It isn’t as sad as all that. I lived a life there, and realized that it really wasn’t the place that is important. When I lived as a boy near Chicago, my best friends lived there, too. When I lived in Hershey, PA, my best friends lived there, too—and when I moved to California, I made friends for a lifetime as I grew into an adult.
In the wine world, the ultimate goal for many winemakers is to express a sense of place with their wines. Yes, there are plenty of good blends in various bottles, but most winemakers want their wines to be a story of something from somewhere. It’s still true that some of the most sought after wines in the world are from single vineyards, even single blocks in a vineyard whether from Burgundy, Alsace, Rioja, Napa Valley or here in my new home in Washington.

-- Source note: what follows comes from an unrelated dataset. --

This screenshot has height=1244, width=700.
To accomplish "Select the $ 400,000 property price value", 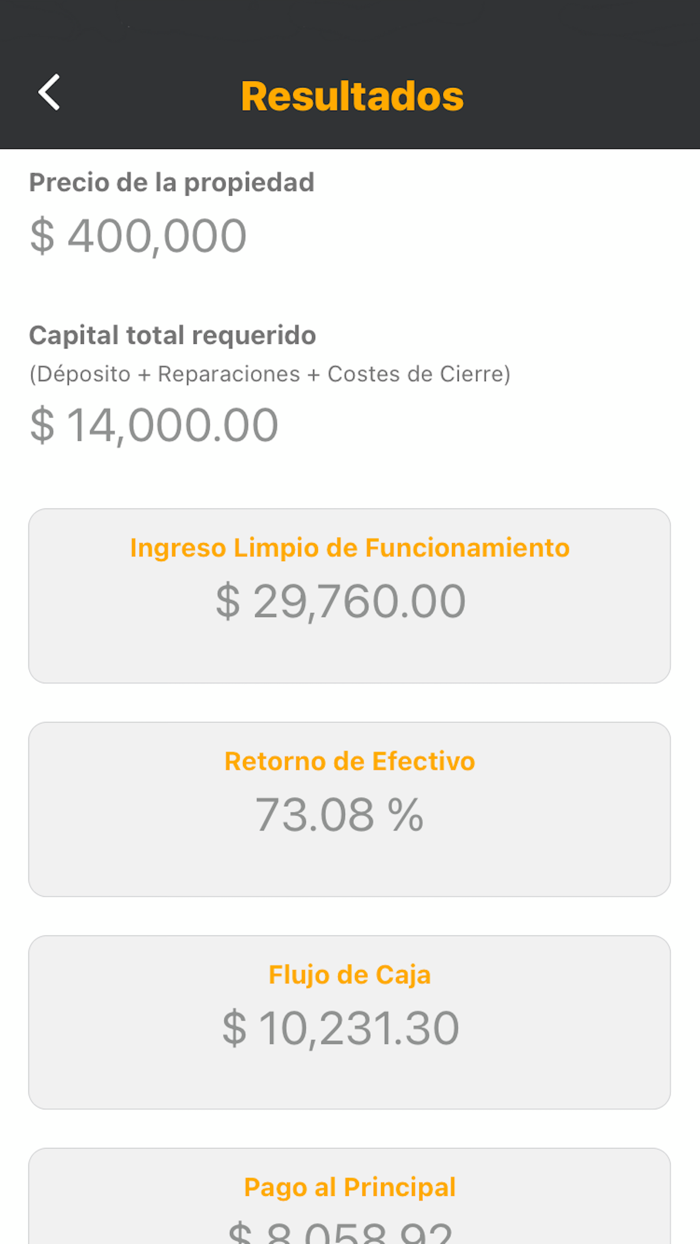I will (x=139, y=235).
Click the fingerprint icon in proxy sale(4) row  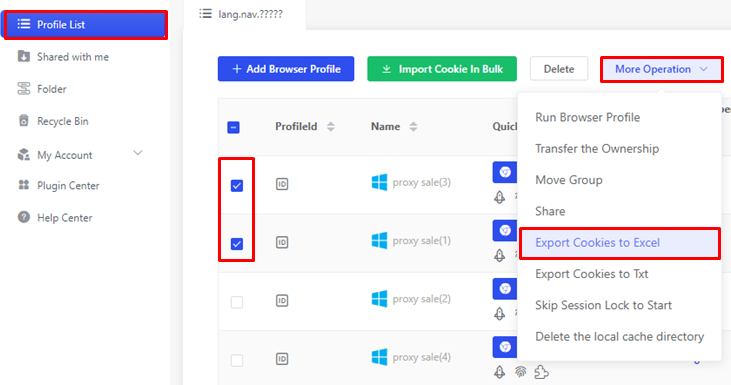pyautogui.click(x=520, y=371)
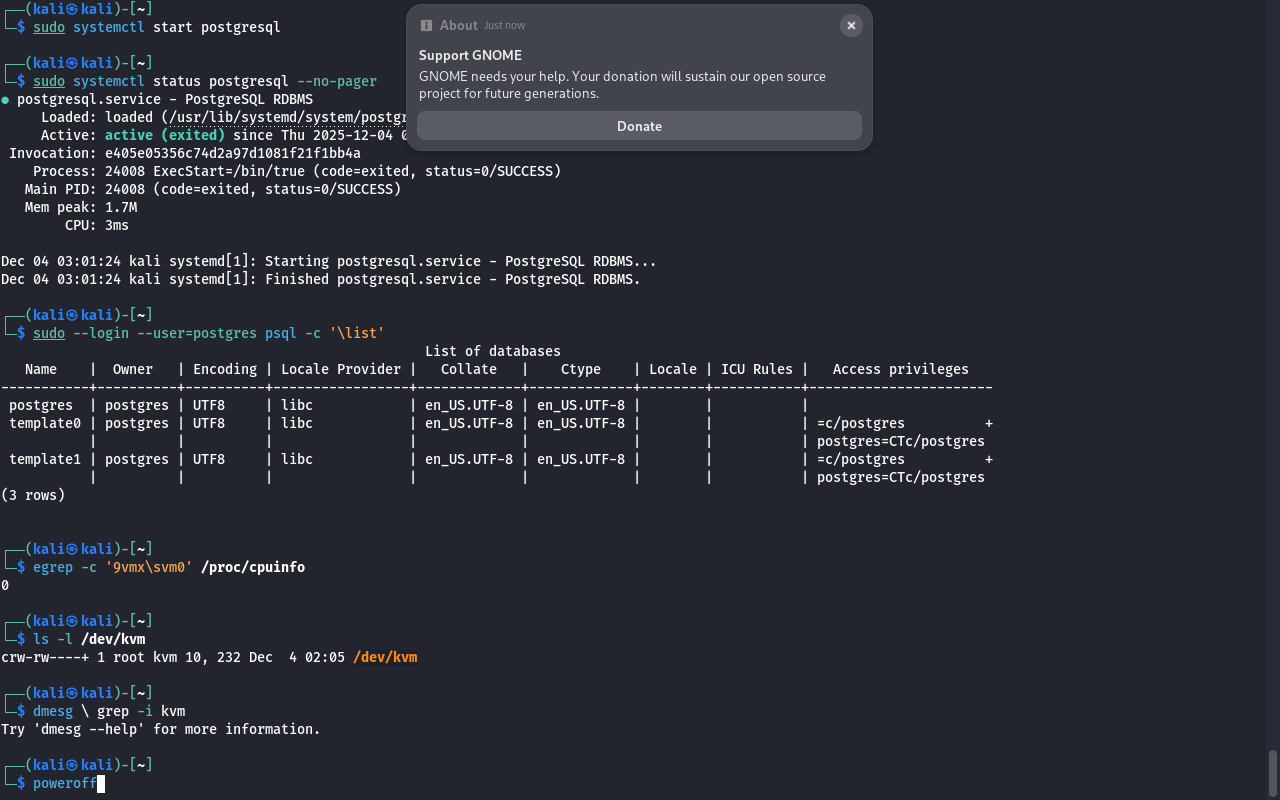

Not to be glib, though, but people aren’t grapes—and the world is changing, not always for the better, it’s true. There are still many who are from a place and live there all their lives and are proud of the histories of their families in that place. But so many of us now are migratory, nomadic even, and the roots that we plant aren’t always in the ground, but rather with the people we love and the memories we create together.
In my life, I’ve been a Midwesterner, a Mid-Atlantic East Coaster, a Southern Californian and a Pacific Northwesterner, and so many of the people I know can say the same of themselves. I still think of myself as a Midwesterner primarily. That’s where I was born, where my people came from and where many of them lived out their lives. I wrote about placing my mom’s remains in the grave at Grand Union Cemetery in Strasburg in 2021, and of the myriad feelings that evinced themselves that day, one was my and my brothers’ own connection to that place. We’re from there.
And we’re also from other places. Our connections moved us well beyond the soil of northeastern and central Ohio. They’ve been watered by the friendships we’ve made all across the country from east to west. We are nobodies from nowhere and maybe history will simply record us as the great migratory masses who sought out a place to live because they were either forced to go there economically, or they had the luxury to choose where they wanted to be.
So, the definitions of where I’m from, my people, the place that bred me, has changed. So many of us now are less about the soil we grew in, than the soil we claimed and made our own—and if we’re true to this moment, then we realize what we really are is someone who belongs with someone else, for it’s the people we live our lives with who ultimately make our home.